Она оказалась незаперта. Мы шагнули в сад, как в реку. Вокруг были запахи ночной земли, также пахло свежестью, ночным спором, варениками, селедкой, дымом и картофельными грядками.
Навстречу нам сразу попался хозяин. Вернее, он стоял на тропинке с огромным ведром в руке. В ведре копошились свежие огурцы.
Наше появление Евсюкова отчего-то не удивило. Мы и так-то знали, что он — невозмутимый был человек, а теперь это было очевидно, как существование тайн и верность народных предсказаний.

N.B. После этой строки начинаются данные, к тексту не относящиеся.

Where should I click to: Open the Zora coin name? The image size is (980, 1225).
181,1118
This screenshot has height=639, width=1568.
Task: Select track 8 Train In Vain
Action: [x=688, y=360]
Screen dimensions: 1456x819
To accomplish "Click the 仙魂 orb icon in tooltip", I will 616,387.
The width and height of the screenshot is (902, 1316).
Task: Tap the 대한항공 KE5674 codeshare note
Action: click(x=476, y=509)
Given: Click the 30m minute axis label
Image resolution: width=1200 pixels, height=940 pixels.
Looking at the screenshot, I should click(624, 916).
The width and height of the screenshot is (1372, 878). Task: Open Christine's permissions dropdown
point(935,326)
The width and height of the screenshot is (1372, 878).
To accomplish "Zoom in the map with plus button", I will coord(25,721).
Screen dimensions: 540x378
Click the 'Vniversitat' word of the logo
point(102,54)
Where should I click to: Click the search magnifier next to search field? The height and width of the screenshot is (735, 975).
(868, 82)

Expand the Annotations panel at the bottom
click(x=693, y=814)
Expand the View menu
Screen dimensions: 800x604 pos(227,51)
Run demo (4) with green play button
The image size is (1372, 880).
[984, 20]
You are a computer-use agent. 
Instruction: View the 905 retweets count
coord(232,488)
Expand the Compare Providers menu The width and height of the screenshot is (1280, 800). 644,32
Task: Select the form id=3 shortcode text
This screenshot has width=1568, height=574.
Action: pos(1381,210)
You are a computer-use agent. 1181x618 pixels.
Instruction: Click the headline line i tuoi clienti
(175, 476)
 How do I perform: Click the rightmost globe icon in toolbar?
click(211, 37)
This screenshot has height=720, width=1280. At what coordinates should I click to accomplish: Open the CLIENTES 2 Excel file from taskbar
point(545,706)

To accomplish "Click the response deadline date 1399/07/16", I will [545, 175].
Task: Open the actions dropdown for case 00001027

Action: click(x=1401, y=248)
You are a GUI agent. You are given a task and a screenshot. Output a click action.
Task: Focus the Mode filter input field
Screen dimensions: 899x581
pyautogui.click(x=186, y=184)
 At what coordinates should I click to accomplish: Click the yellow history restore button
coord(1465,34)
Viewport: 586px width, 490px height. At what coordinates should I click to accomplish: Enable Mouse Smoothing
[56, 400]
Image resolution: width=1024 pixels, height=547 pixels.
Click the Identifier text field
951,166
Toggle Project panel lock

— Хорошо, что вы сразу ко мне, а то ведь у соседа моего жуткий волкодав. У него-то вокруг дачи три ряда колючей проволоки, контрольно-следовая полоса и сигнальные системы — и все оттого, что кроликов держит. За тыщу долларов производителя купил. Если б вы к этому Кролиководу сунулись — точно кранты. Я бы о вас и из сводок милиции не узнал. А если бы и узнал, то не опознал.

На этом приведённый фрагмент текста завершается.